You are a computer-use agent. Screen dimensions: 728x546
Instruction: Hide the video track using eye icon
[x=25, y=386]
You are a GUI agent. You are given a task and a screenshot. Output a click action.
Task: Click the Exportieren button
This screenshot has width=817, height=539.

==

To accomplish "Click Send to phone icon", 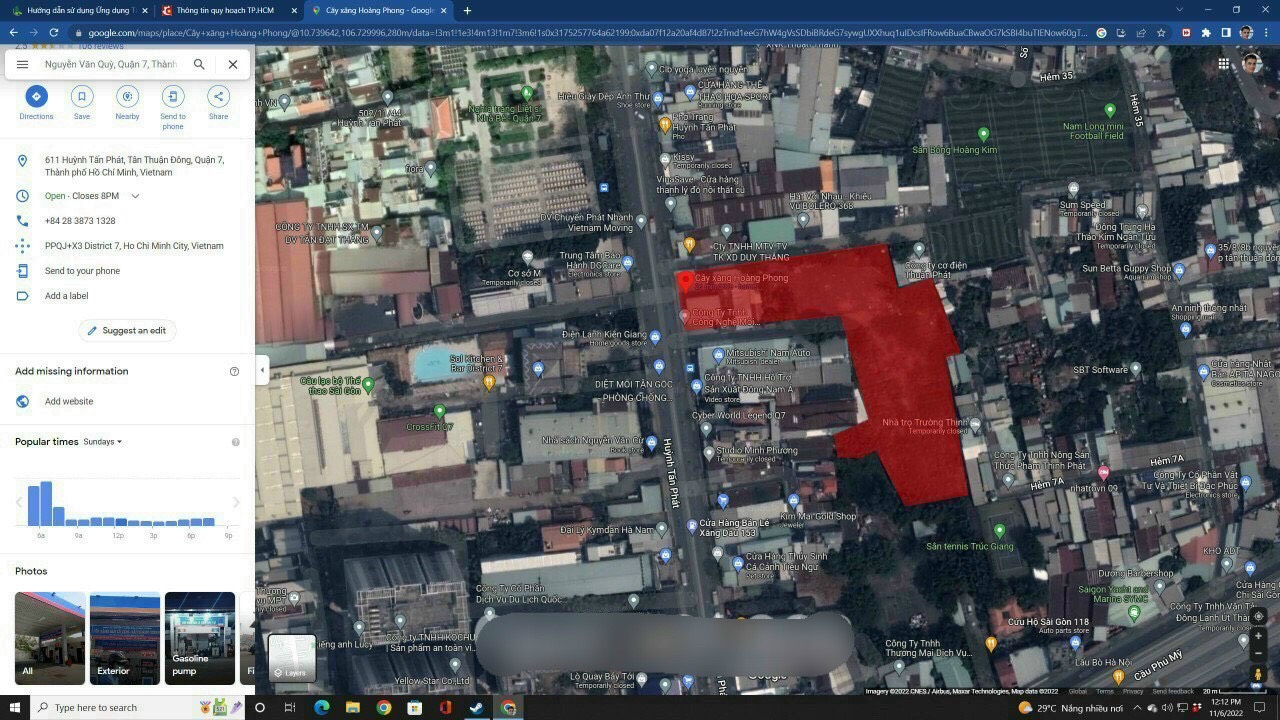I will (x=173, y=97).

## Task statement
Work out how many lines of the entries include the word "agent", and respond with that number and nothing more.

## Result of this task
2